Figure 3: Phase-in of SFA assets
Withdrawal Year |
UVB Date | Phase-in Fraction |
Total SFA to Phase-in |
Phased-in SFA |
Offset From Total Plan Assets Used for UVB |
---|---|---|---|---|---|
2024 | 12/31/2023 | 1/7 | $1,000,000 - $50,000 | $135,714 | $814,286 |
2025 | 12/31/2024 | 2/9 | 1,100,000 - 100,000 | 222,222 | 777,778 |
2026 | 12/31/2025 | 3/9 | 1,100,000 - 150,000 | 316,667 | 633,333 |
2027 | 12/31/2026 | 4/9 | 1,100,000 - 200,000 | 400,000 | 500,000 |
2028 | 12/31/2027 | 5/9 | 1,100,000 - 250,000 | 472,222 | 377,778 |
2029 | 12/31/2028 | 6/9 | 1,100,000 - 250,000 | 566,667 | 283,333 |
2030 | 12/31/2029 | 7/9 | 1,100,000 - 250,000 | 661,111 | 188,889 |
2031 | 12/31/2030 | 8/9 | 1,100,000 - 250,000 | 755,556 | 94,444 |
2032 | 12/31/2031 | 9/9 | 1,100,000 - 250,000 | 850,000 | 0 |
1 PBGC (2023).
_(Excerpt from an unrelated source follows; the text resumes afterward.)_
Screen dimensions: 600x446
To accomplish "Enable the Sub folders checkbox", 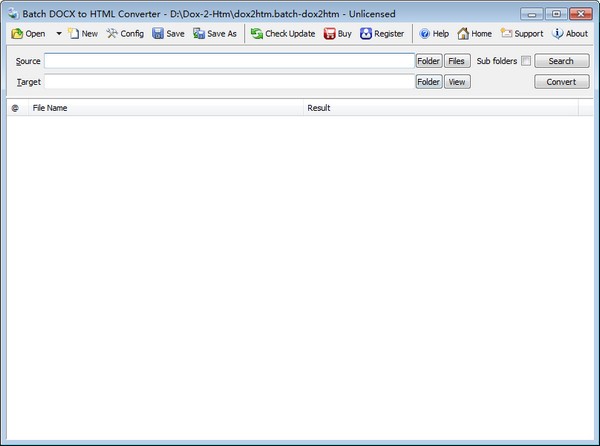I will click(526, 61).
FY 2023 Projections Report. Retrieved October 30, 2024, from https://www.pbgc.gov/sites/default/files/documents/fy-2023-projections-report.pdf.
2 SFA plans that were approved for SFA under the PBGC’s interim final rule may submit a supplemented application on or after August 8, 2022, to recalculate their SFA using the assumptions outlined in the final rule.
3 The full text of the PBGC final rule is available at https://www.govinfo.gov/content/pkg/FR-2024-06-06/pdf/2024-11819.pdf.
4 PBGC. White Paper: PBGC's Valuation Methodology: Derivation of ERISA 4044 Yield Curve. Retrieved October 30, 2024, from https://www.pbgc.gov/sites/default/files/documents/4044-final-rule-white-paper.pdf.
5 Plans that received SFA under the interim final rule, but which do not apply for supplemented SFA, continue to calculate withdrawal liability under the rules outlined in the interim final rule.
6 The SFA coverage period is the period beginning on the plan’s SFA measurement date and ending on the last day of the plan year ending in 2051.
7 If the plan receives SFA with six months or fewer remaining in the plan year, the first compliance statement must cover from the date of SFA receipt through the end of the following plan year.
8 The phase-in of SFA does not apply to SFA plans that were approved under the interim final rule.